===== EXERCISE DATA =====
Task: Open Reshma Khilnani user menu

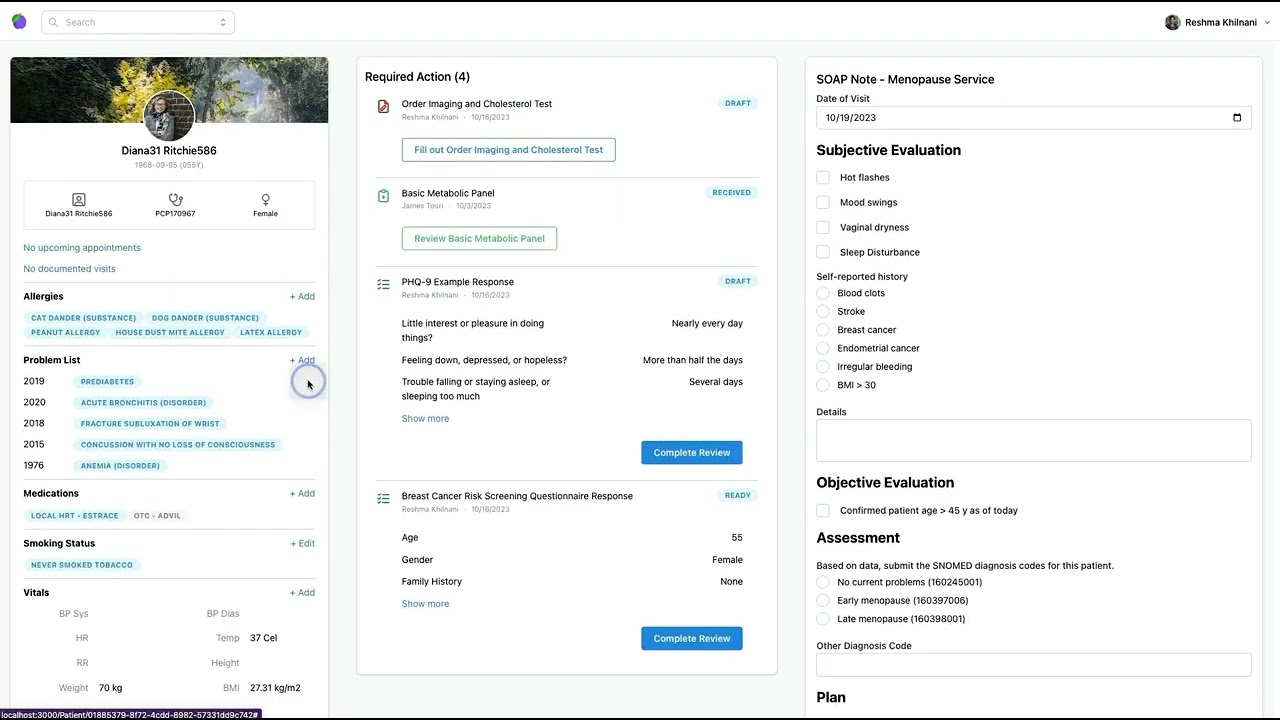Action: pos(1211,22)
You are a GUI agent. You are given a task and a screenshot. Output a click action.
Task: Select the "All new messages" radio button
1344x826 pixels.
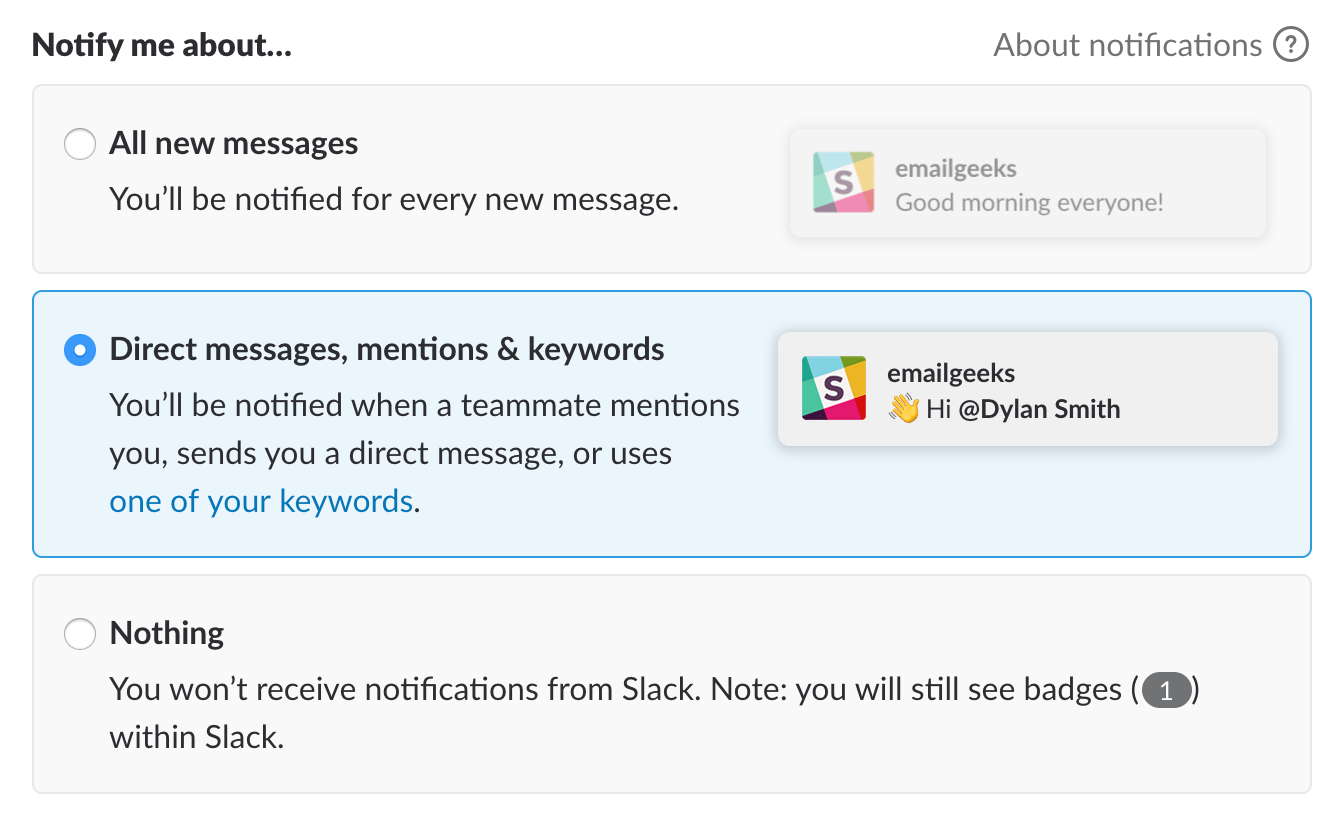pos(80,144)
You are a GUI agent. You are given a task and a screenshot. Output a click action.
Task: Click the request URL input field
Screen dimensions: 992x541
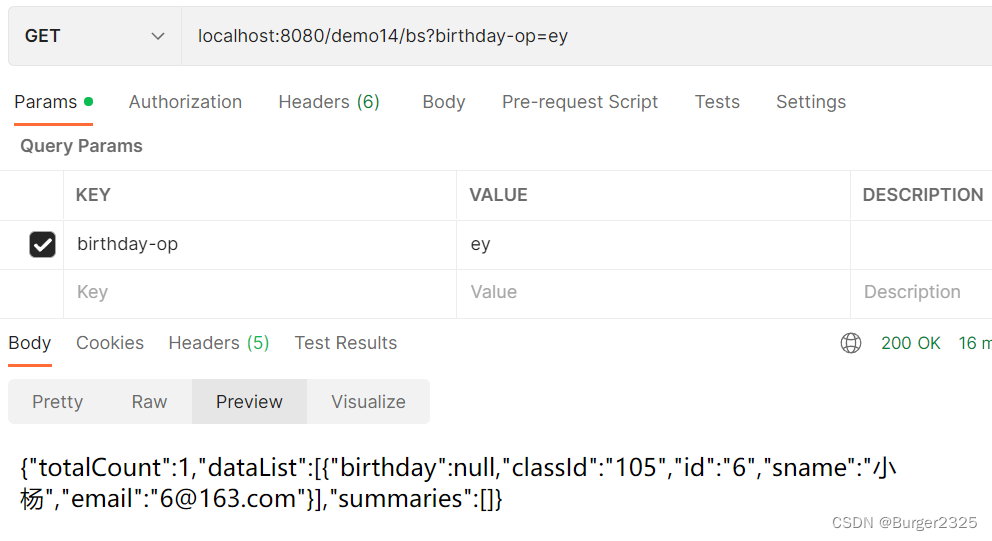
=====
Pictures are to be left out, and each line from the one that contains "Task: Select the" through the end of the listing is to be copied exactly.

Task: Select the "All new messages" radio button
1344x826 pixels.
pos(80,144)
You are a GUI agent. You are given a task and a screenshot. Output a click action.
Task: Click the request URL input field
Screen dimensions: 992x541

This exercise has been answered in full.